───── TASK MATERIAL ─────

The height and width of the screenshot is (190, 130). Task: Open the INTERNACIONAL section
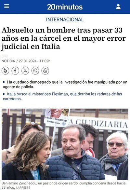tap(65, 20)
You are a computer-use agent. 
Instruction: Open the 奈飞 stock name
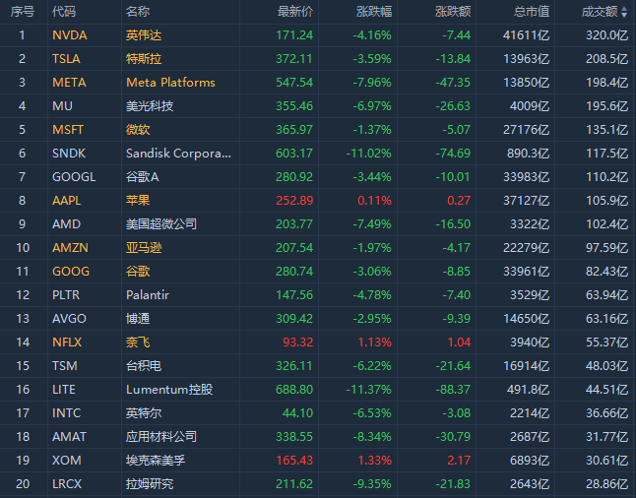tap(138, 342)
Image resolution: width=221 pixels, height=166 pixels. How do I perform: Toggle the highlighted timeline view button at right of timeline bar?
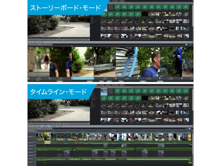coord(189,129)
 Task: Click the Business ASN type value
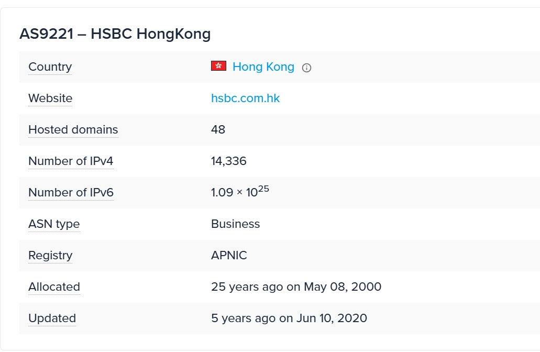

─────
───── TASK MATERIAL ─────

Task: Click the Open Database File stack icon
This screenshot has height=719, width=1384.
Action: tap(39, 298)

─────

Which of the lines in the data hold the string "Click"? Report each of them by copying it.

 Task: Click the Business ASN type value
Task: Click the Open Database File stack icon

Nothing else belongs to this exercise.